> **Activity 1**
Answer these questions using the NAMI NKY article, each on its own line:
(a) How long ago did Norma come to NAMI, and in what capacity?
(b) On what day was Cary arrested for drug trafficking?
(c) Where did the 12-year-old stay after being taken away, and for how long?
> **Activity 2**
Carry on the NAMI NKY article about Norma's family from the point where it ends.

> **Document extract**
---*---
A nonprofit publication of the Kentucky Center for Public Service Journalism

NAMI NKY knows the poignant human stories behind mental illness — and offers programs to help


National Alliance on Mental Illness NKY

If you had not lived it, you wouldn’t believe Norma’s story. She came to NAMI eight years ago as a client. She and her husband had raised their own daughters, then a young man with cystic fibrosis.

Just when they felt they might enjoy middle age, enter her widowed brother with PTSD, a drug addicted 20-year-old nephew Cary with pregnant 16-year-old girlfriend Stephanie and toddler in tow — and nobody to help them.

Cary was arrested for drug trafficking on the day his child was born. A few days later the new mother Stephanie went to see him in jail and she was arrested, too. With no one to care for the babies, Norma stepped in to keep them from going into the foster care system.

“We took custody of the children – including the mother of the two little ones, since she was under age. We soon learned we were dealing with second-generation mental illness in the babies.

“It’s a horrible, horrible thing to be caught up in mental illness and drugs. We were always people who stayed within the lines. All of a sudden I was in emergency rooms and mental illness facilities. Both children had run-ins with the police and both eventually required residential care in facilities found only in other states. It is heart wrenching to see your 12-year-old being taken away at 5 a.m. in blocking casts to keep him from running away. We followed behind to Missouri where he stayed for 1 1/2 years.
---*---
> **Dataset excerpt**
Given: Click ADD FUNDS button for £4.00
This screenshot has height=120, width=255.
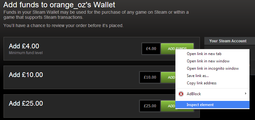Looking at the screenshot, I should tap(177, 49).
---*---
> **Exercise output 1**
(a) Eight years ago, as a client.
(b) On the day his child was born.
(c) In Missouri, for 1 1/2 years.

> **Exercise output 2**
The younger sister was in a 90-day outdoor program in the Blue Ridge Mountains. Then she went to Asheville Academy for girls for more than a year. It cost lots of money to care for these children. Kentucky does not cover such expenses so we paid out of pocket.  Each residential facility cost about $100,000. We paid for all of that ourselves.”

“For 17 years, we have raised both children. Both live on their own now and both have jobs in fast-food restaurants.”

Norma has continued with NAMI NKY as a trained volunteer group leader and started an additional support group for parents of children under age 17 – FoCAS. A lot of the content in the FoCAS program is about support services that are available for these kids. States are required to provide certain services but parents seldom know how to access those items.

Thanks to donors, NAMI NKY with its one paid part-time director and a small group of trained volunteers assist those dealing with mental illness, caregivers, family and friends from the eight counties in Northern Kentucky.

When someone encounters the high stress of mental illness in their family they can join a support group at NAMI and find help and a welcoming circle of those who have been there, too. There is never a fee for this service.

Donations large and small keep NAMI NKY on the front lines of this battle with mental illness and the toll it takes on the family, friends and caregivers as well as the patient suffering with mental illness.